Yet in spite of the inherent difficulties of assessing the efficacy of counter-narrative programs, evaluation of similar campaigns such as anti-human trafficking, anti-piracy initiatives, and anti-gang programs suggest that campaigns alone may not be successful in achieving their goals. Anti-human trafficking and anti-piracy campaigns have not yielded lower human trafficking or piracy rates. Meanwhile, anti-gang campaigns, when combined with comprehensive policy reforms and community engagement, are successful in reducing gang activity—however, successful anti-gang programs are successful because they are embedded in broader societal structures. Given this precedent and the similarity of anti-trafficking and anti-piracy campaigns to that of counter-narrative campaigns, history may suggest that counter-narrative campaigns are simply ineffective as standalone counter-terrorism tools. Counter-narrative campaigns may by their nature be limited in what they can deliver because that they do not effectively address or solve deeper structural issues that act as factors encouraging involvement with extremist activity. In essence, our evidence shows that counter-narratives may be inadequate at thwarting extremist use of ICT for recruitment.

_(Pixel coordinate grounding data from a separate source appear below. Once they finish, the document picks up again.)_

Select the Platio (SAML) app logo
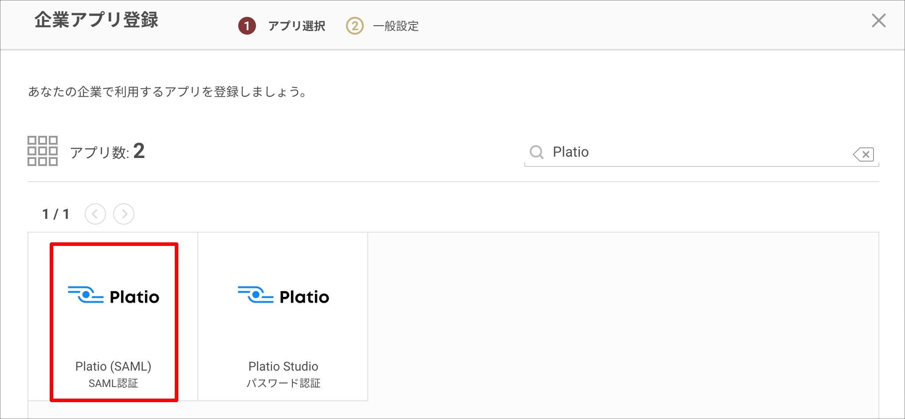 114,296
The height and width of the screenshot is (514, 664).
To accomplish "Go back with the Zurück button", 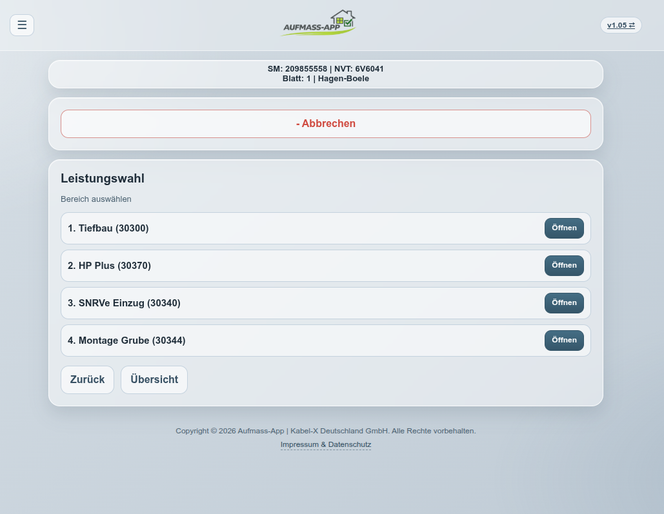I will click(87, 380).
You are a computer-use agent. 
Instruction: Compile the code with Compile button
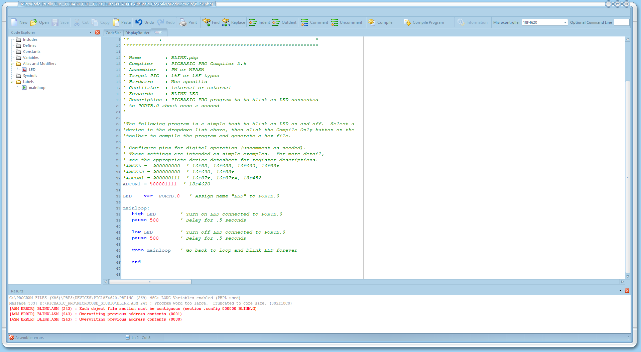pyautogui.click(x=381, y=22)
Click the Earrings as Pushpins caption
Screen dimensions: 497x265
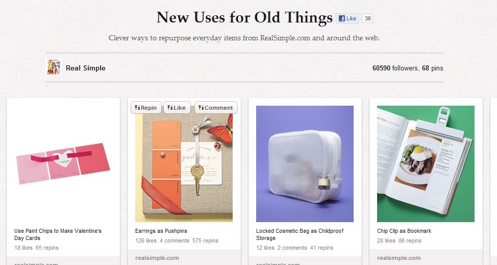click(x=164, y=231)
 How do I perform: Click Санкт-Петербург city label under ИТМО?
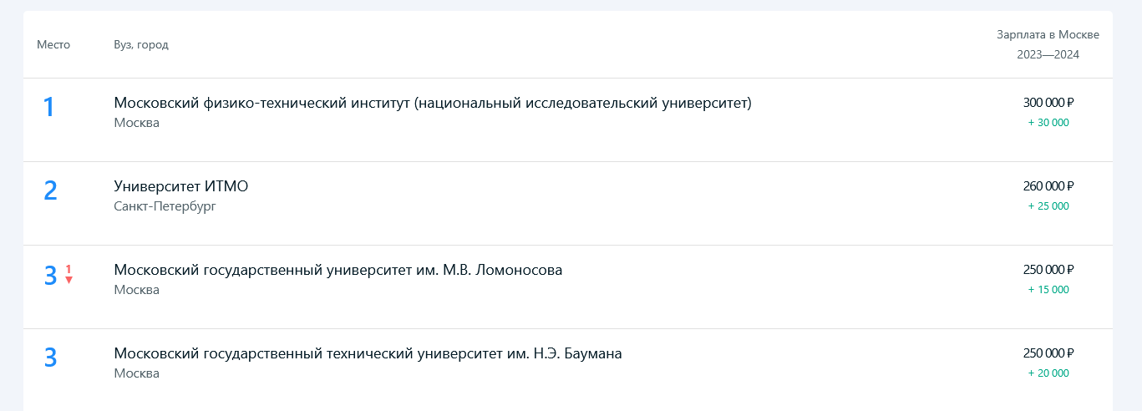pyautogui.click(x=165, y=206)
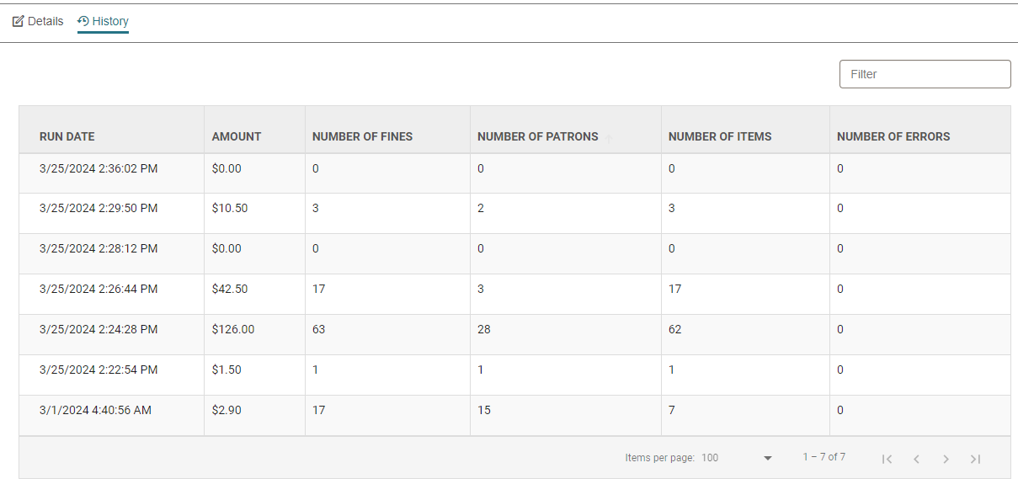The height and width of the screenshot is (484, 1018).
Task: Select the $42.50 amount row
Action: pos(514,290)
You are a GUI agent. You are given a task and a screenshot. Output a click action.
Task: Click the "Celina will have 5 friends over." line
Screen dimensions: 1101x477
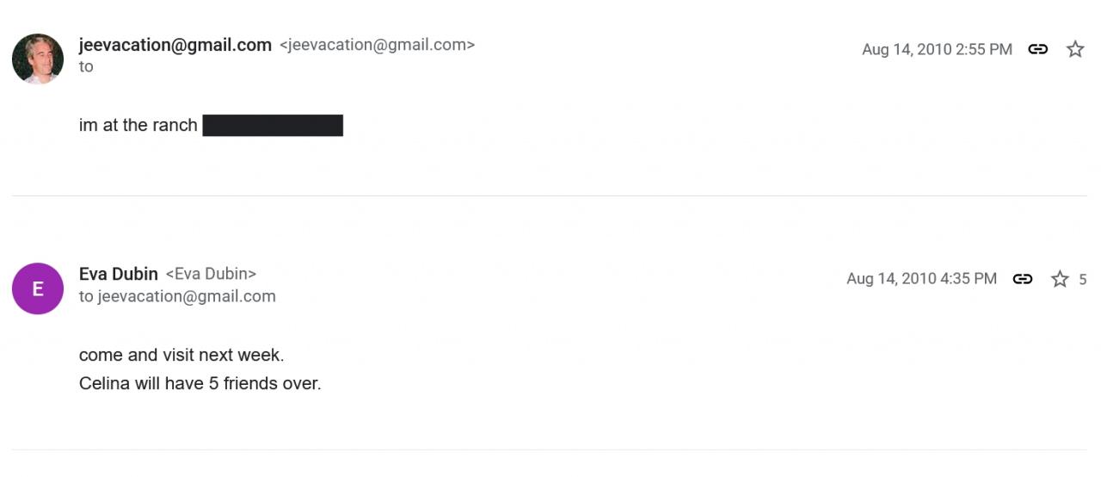coord(200,383)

Anti-Human Trafficking Programs
Anti-trafficking campaigns have largely been deemed ineffectual due to the difficulty of addressing deeper structural issues surrounding human trafficking. Efforts at combatting human-trafficking have generally focused on prosecution of traffickers and protection of trafficking victims through measures such the Victims of Trafficking and Violence Protection Act (TVPA) of 2000. Criticism surrounding anti-trafficking efforts focus on the lack of precision and methodological transparency in existing human-trafficking statistics as well as the failure of most initiatives in addressing broader issues.
Similar to counter-narrative campaigns, measuring the efficacy of anti-trafficking initiatives is difficult due to the concealed nature of human-trafficking. Many victims of human-trafficking are reluctant to come forward due to fear of prosecution and lack of protection as most are also illegal migrants. A direct consequence of failures in victim identification are the various competing statistics surrounding human-trafficking ranging from as low as 14,500 people to as high as 100,000 people being trafficked into the US every year.
Experts criticize information campaigns aimed at reducing demand for these sexual services or warning potentially vulnerable victims for failing to address structural factors underlying human trafficking, such as political instability and poverty. It is evident from anti-trafficking initiatives that with complicated and multi-faceted issues such as human-trafficking, prevention campaigns are unlikely to have much impact unless they address the deeper problems that directly contribute to human-trafficking.
Digital piracy, or the illegal copying of intellectual property (IP), is a problem that has plagued IP holders for nearly three decades. Well-known anti-piracy campaigns generally attempt to make the potential pirate feel guilty about illegal downloads, often arguing that piracy reduces the profits of hard-working artists. Campaigns can be traced back to the 1980s with the British “Home Taping is Killing Music” campaign, with similar campaigns extending into the present. The movie industry has tried “we’re looking over your shoulder” and “you can click, but you can’t hide” initiatives to suggest to illegal downloaders that they can be caught and brought to justice. Campaigns have also moved into schools, attempting to instill a respect for copyright in youth.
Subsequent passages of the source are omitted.